Let $p$ be the permutation $(3 4 2 1)$ of the four indices. The permutation matrix associated with it is $$ P = \begin{bmatrix} 0 & 0 & 1 & 0 \\ 1 & 0 & 0 & 0 \\ 0 & 0 & 0 & 1 \\ 0 & 1 & 0 & 0 \end{bmatrix} $$ This is the matrix that permutes the components of a column vector.
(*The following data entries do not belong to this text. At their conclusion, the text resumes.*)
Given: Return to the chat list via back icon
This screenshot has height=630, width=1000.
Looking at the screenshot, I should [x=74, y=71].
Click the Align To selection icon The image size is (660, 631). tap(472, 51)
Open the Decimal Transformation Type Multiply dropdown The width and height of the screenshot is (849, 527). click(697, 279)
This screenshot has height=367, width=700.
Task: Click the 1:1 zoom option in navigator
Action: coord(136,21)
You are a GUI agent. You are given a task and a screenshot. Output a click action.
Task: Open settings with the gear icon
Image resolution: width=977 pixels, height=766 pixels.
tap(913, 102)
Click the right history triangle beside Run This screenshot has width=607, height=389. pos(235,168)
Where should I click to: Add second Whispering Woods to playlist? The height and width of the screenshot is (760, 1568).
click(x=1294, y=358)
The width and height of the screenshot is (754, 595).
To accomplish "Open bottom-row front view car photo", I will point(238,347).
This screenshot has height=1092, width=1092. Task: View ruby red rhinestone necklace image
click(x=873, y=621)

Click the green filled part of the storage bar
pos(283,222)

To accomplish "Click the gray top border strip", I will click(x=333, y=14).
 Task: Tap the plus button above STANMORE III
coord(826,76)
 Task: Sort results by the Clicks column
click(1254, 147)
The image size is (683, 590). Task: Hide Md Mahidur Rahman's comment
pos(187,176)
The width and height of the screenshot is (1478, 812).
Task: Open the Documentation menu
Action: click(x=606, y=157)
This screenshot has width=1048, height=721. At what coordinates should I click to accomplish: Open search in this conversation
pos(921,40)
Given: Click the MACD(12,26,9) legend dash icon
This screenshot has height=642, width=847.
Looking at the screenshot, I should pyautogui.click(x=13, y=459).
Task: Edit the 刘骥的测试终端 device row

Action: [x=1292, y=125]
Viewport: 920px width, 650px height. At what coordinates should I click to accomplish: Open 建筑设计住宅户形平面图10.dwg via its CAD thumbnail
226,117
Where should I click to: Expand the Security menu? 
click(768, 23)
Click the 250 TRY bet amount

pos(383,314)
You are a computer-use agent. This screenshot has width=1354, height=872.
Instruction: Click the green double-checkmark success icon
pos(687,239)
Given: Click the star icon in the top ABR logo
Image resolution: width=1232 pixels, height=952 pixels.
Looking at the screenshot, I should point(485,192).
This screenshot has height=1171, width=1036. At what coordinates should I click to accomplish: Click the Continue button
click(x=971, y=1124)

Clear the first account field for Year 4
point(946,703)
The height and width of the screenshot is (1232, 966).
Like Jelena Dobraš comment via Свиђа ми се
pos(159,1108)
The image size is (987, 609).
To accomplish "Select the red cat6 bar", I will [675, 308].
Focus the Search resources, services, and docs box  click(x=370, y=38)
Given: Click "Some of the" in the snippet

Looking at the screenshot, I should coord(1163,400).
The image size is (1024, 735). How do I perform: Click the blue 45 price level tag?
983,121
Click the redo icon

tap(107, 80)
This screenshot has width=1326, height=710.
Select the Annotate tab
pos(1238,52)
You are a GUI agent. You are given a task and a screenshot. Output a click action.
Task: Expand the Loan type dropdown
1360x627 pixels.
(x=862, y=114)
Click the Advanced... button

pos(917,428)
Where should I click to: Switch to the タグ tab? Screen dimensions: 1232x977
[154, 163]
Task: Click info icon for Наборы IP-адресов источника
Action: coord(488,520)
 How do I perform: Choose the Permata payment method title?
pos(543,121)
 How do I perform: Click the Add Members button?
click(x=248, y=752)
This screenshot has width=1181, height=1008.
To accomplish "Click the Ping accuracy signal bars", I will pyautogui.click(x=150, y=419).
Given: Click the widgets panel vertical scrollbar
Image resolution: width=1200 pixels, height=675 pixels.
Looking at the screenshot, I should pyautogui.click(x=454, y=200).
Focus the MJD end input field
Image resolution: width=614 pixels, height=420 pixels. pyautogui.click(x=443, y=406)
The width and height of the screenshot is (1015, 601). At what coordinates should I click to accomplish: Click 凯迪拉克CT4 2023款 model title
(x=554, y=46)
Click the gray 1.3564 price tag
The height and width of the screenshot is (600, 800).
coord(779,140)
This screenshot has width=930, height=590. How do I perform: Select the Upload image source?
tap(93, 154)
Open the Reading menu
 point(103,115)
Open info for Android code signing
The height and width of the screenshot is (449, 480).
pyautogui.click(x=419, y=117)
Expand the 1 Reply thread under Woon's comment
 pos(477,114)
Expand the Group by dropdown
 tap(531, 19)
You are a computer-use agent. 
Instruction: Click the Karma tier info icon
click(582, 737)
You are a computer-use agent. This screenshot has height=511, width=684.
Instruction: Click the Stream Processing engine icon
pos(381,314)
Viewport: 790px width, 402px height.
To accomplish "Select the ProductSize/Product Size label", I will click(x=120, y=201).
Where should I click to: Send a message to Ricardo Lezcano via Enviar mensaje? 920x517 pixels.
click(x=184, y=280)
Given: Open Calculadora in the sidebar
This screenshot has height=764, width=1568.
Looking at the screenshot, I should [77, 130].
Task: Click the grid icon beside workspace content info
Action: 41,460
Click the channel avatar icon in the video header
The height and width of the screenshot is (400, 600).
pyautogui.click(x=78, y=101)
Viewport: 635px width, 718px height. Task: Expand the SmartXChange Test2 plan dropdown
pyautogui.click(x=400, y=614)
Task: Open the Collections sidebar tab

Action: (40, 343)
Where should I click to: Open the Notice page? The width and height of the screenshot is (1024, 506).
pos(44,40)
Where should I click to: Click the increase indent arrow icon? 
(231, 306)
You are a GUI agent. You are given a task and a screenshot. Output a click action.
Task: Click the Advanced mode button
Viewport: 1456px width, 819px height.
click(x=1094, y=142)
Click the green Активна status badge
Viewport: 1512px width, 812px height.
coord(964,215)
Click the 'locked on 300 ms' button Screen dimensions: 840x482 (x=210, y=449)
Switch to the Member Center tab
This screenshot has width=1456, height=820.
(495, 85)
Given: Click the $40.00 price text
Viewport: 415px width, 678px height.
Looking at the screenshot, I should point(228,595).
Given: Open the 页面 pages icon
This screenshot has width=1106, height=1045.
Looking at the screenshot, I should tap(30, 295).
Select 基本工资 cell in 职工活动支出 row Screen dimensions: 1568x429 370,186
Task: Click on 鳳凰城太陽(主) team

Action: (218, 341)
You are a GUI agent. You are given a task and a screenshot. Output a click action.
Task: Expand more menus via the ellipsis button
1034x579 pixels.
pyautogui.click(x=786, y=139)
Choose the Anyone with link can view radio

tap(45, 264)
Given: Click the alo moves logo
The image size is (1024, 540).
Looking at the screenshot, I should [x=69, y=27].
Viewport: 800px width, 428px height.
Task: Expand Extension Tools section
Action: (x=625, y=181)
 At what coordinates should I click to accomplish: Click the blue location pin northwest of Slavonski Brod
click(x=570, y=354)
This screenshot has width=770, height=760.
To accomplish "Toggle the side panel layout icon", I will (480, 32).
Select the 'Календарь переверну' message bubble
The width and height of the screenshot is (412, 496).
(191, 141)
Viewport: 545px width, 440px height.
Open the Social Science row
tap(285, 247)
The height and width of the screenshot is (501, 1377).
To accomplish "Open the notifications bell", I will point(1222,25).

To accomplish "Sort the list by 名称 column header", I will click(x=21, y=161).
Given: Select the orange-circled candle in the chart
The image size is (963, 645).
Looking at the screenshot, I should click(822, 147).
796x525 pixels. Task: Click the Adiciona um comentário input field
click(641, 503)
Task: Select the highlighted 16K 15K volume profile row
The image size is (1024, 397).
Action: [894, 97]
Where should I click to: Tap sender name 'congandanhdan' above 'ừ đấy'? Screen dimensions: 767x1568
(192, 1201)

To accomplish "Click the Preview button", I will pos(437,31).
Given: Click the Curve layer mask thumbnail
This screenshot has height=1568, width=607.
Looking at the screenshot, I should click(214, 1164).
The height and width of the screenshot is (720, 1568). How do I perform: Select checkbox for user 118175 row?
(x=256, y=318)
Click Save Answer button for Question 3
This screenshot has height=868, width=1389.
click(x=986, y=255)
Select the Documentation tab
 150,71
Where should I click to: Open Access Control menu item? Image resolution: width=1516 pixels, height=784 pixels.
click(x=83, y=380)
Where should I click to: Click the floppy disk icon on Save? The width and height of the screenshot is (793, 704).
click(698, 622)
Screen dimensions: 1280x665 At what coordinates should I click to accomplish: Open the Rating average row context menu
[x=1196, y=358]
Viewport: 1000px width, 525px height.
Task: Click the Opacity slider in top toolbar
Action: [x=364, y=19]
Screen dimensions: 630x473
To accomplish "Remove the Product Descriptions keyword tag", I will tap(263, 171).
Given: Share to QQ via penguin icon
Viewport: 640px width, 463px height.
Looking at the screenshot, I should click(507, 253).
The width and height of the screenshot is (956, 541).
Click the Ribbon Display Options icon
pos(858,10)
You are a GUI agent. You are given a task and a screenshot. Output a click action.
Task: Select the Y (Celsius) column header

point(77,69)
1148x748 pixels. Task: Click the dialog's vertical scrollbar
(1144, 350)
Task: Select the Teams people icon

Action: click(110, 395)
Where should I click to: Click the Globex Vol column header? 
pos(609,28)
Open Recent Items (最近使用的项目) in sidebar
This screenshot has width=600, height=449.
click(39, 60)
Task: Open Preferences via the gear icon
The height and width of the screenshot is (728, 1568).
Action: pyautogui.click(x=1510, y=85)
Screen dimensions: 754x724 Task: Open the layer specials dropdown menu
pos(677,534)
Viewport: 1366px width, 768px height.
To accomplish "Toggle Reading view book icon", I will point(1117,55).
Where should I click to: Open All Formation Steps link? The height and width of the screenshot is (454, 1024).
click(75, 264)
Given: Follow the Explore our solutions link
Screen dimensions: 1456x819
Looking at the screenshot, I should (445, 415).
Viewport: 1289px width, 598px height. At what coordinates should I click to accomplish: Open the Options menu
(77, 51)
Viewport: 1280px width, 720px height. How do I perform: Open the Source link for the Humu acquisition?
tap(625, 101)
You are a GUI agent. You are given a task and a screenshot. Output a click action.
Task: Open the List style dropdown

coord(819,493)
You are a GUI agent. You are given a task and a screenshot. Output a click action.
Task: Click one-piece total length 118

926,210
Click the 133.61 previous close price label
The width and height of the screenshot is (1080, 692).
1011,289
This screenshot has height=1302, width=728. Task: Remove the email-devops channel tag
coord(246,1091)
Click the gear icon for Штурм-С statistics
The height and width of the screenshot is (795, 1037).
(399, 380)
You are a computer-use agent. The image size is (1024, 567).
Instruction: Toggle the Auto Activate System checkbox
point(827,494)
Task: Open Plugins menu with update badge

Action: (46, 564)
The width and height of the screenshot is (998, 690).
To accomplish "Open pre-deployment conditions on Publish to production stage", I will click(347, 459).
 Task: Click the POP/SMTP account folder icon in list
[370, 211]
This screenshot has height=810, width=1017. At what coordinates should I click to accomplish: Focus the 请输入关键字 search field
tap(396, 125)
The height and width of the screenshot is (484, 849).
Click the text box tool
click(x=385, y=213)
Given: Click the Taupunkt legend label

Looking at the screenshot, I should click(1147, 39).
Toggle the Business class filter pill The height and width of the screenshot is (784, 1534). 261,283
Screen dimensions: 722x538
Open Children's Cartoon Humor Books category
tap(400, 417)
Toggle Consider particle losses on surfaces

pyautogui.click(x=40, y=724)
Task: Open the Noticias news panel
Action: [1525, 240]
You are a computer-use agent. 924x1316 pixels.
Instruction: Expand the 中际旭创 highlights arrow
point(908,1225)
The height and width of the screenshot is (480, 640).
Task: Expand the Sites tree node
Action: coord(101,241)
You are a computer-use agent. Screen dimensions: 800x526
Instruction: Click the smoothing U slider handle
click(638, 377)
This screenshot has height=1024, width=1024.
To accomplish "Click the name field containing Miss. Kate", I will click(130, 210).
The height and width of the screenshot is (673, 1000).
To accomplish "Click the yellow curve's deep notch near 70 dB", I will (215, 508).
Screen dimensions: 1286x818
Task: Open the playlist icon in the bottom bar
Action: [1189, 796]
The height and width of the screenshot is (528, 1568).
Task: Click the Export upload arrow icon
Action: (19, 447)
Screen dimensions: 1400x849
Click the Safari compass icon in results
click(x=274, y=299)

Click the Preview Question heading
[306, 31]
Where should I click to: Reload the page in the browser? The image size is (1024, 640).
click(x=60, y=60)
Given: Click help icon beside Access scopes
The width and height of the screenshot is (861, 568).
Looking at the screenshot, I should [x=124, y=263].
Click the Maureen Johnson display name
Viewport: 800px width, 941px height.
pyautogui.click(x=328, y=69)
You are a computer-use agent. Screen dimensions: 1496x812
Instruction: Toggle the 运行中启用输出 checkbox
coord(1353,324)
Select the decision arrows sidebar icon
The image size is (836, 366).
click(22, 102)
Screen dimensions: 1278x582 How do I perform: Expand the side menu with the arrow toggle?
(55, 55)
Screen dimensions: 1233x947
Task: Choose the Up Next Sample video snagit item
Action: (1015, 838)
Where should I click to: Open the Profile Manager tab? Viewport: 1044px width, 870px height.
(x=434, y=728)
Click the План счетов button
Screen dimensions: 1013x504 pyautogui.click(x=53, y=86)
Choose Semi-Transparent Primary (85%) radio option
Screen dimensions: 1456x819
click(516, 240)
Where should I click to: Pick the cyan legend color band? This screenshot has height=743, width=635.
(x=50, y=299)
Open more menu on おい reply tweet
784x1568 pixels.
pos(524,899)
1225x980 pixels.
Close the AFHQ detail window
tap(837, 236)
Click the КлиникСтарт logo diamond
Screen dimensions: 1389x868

The problems asks you to decompose $p$ into transpositions and show that the associated matrix product equals the above matrix. However, I'm not getting that it does and I've run through it several times. Here are my calculations:
$p = (12)(14)(13)$
$$ P_{(12)} = \begin{bmatrix} 0 & 1 & 0 & 0 \\ 1 & 0 & 0 & 0 \\ 0 & 0 & 1 & 0 \\ 0 & 0 & 0 & 1 \end{bmatrix}, P_{(14)} =\begin{bmatrix} 0 & 0 & 0 & 1 \\ 0 & 1 & 0 & 0 \\ 0 & 0 & 1 & 0 \\ 1 & 0 & 0 & 0 \end{bmatrix}, P_{(13)}=\begin{bmatrix} 0 & 0 & 1 & 0 \\ 0 & 1 & 0 & 0 \\ 1 & 0 & 0 & 0 \\ 0 & 0 & 0 & 1 \end{bmatrix} $$
However, $$P_{(12)} (P_{(14)} P_{(13)}) = \begin{bmatrix} 0 & 1 & 0 & 0 \\ 0 & 0 & 0 & 1 \\ 1 & 0 & 0 & 0 \\ 0 & 0 & 1 & 0 \end{bmatrix} \neq P$$
I don't see where I've made a mistake.
I think I found the issue. I was using the definition $PX = \begin{bmatrix} X_{p(1)}\\ X_{p(2)} \\ \vdots \\ X_{p(n)} \end{bmatrix} $ i.e. $P$ operates on $X$ by permuting the indices by $p$. However, the book defines $PX$ as $X_i$ gets sent to the position $p(i)$ in column vector $X$. These definitions are inverses of each other so that's somehow why my matrix multiplication was corrected by rearranging the matrices. Again, the proper definition of $P$ is $\sum_{i=1}^n e_{p(i), i}$ where $e_{i,j}$ is the matrix unit with $1$ at position $i,j$ and zero elsewhere.
Referring back to my first post, $P$ was defined using the incorrect definition, simply transposing $P$ will give us the proper $\sum_{i=1}^n e_{p(i), i}$ definition. Now the multiplication works out as it should.